▶ [DOCUMENT EXTRACT]:
┄┄┄┄┄┄┄┄┄┄

Show HN: Send the Date – Automate mailing wedding save the dates - thumbtacks
http://app.sendthedate.com
======
thumbtacks
Hi HN! This is a project I've been working on that has just hit the MVP stage
and I'd love your feedback on!

I was actually inspired by a post I found here almost three years ago on
automating wedding invitations via Twilio[1]. A lot of commenters pointed out
that especially for older relatives a physical medium is still best for things
like this and so I wanted to build something that would make it just as easy
as the approach outlined in that post but still send physical mail.

Over time, I cut the scope back from save the dates + invitations + updates to
just the minimum I thought would actually be a useable and helpful solution
and landed on save the dates. The fact that you don't need to RSVP to a save
the date radically simplified the design and cut down the features required,
and since I have a lot of trouble maintaining steam on side projects I thought
it seemed wise to cut down as much scope as I could. Actually getting
something out the door is a big personal accomplishment for me regardless of
how it now performs as an actual business.

┄┄┄┄┄┄┄┄┄┄

▶ [TASKS TO PERFORM]:
[a] Rewrite the lines of the listing as a JSON list of strings, one string per line with blank lines omitted, starting at the line containing "Open the Últimos tres meses dropdown" and ending at the line containing "click(229, 714)".
[b] Extend the Show HN post about the service for mailing wedding save the dates, picking up after its last sentence.

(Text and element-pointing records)

┄┄┄┄┄┄┄┄┄┄

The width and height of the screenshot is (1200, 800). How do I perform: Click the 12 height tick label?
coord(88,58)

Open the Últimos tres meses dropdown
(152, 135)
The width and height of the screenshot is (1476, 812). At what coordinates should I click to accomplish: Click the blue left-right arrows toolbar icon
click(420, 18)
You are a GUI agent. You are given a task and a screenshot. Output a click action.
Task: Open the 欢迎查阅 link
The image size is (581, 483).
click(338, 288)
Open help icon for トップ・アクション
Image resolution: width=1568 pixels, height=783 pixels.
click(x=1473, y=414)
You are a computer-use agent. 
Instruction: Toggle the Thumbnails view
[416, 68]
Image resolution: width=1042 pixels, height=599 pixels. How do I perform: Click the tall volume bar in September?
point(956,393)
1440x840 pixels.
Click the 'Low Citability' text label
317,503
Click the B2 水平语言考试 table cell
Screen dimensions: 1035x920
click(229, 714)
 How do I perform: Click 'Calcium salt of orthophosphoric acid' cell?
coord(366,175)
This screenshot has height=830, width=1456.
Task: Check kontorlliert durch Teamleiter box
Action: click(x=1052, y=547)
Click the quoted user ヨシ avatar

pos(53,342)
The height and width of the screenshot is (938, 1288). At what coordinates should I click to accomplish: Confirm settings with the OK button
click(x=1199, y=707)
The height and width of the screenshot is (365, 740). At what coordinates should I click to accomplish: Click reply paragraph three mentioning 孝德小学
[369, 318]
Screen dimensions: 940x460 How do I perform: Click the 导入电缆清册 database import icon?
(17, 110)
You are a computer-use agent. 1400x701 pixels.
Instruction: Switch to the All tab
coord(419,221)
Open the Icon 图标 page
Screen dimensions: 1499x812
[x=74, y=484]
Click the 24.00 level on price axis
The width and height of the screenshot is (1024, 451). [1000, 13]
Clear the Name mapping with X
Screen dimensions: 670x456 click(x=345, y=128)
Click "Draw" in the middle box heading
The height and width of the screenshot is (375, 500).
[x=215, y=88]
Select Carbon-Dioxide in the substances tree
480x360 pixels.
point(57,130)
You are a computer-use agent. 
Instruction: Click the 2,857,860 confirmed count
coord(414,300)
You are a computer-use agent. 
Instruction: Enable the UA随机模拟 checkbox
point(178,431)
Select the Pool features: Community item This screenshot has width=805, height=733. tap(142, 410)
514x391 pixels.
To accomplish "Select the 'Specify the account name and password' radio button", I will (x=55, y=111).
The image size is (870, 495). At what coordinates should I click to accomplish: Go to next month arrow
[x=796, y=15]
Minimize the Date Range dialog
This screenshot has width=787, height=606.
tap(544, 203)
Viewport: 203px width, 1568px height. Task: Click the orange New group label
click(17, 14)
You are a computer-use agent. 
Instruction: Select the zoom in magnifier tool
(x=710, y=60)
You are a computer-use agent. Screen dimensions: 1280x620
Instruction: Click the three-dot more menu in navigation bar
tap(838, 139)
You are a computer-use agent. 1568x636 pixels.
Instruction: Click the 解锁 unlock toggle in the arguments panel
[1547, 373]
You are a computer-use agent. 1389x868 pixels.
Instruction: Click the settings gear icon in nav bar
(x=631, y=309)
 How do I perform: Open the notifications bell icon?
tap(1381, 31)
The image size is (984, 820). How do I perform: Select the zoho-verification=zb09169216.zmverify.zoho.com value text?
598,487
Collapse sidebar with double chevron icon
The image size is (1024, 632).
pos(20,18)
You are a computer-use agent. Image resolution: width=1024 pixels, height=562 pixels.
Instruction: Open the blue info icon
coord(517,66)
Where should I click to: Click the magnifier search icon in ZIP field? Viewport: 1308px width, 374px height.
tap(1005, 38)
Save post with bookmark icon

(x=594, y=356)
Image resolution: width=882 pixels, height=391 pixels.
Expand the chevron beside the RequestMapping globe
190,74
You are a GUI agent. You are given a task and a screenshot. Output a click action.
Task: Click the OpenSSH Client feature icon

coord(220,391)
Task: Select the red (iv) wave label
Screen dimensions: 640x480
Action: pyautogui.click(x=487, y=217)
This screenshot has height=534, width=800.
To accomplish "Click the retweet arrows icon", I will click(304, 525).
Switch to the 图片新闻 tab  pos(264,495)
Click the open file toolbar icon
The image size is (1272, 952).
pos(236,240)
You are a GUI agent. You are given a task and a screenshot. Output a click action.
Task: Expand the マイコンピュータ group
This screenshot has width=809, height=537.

┄┄┄┄┄┄┄┄┄┄

▶ [PER-TASK ANSWERS]:
[a]
[
  "Open the Últimos tres meses dropdown",
  "(152, 135)",
  "The width and height of the screenshot is (1476, 812). At what coordinates should I click to accomplish: Click the blue left-right arrows toolbar icon",
  "click(420, 18)",
  "You are a GUI agent. You are given a task and a screenshot. Output a click action.",
  "Task: Open the 欢迎查阅 link",
  "The image size is (581, 483).",
  "click(338, 288)",
  "Open help icon for トップ・アクション",
  "Image resolution: width=1568 pixels, height=783 pixels.",
  "click(x=1473, y=414)",
  "You are a computer-use agent. ",
  "Instruction: Toggle the Thumbnails view",
  "[416, 68]",
  "Image resolution: width=1042 pixels, height=599 pixels. How do I perform: Click the tall volume bar in September?",
  "point(956,393)",
  "1440x840 pixels.",
  "Click the 'Low Citability' text label",
  "317,503",
  "Click the B2 水平语言考试 table cell",
  "Screen dimensions: 1035x920",
  "click(229, 714)"
]

[b]
The tech stack I made as boring as I could for operational reasons. Most of
the stack mirrors what I used at work so that I could just focus on building
and not fighting new tooling. The backend is Django deployed on AWS Fargate
and the frontend is just a React app deployed to an S3 bucket with CloudFront.

Any tips or feedback would be greatly appreciated, and if you have a
particular favourite article on marketing a product like this I'm all ears.

1:
[https://news.ycombinator.com/item?id=14101699](https://news.ycombinator.com/item?id=14101699)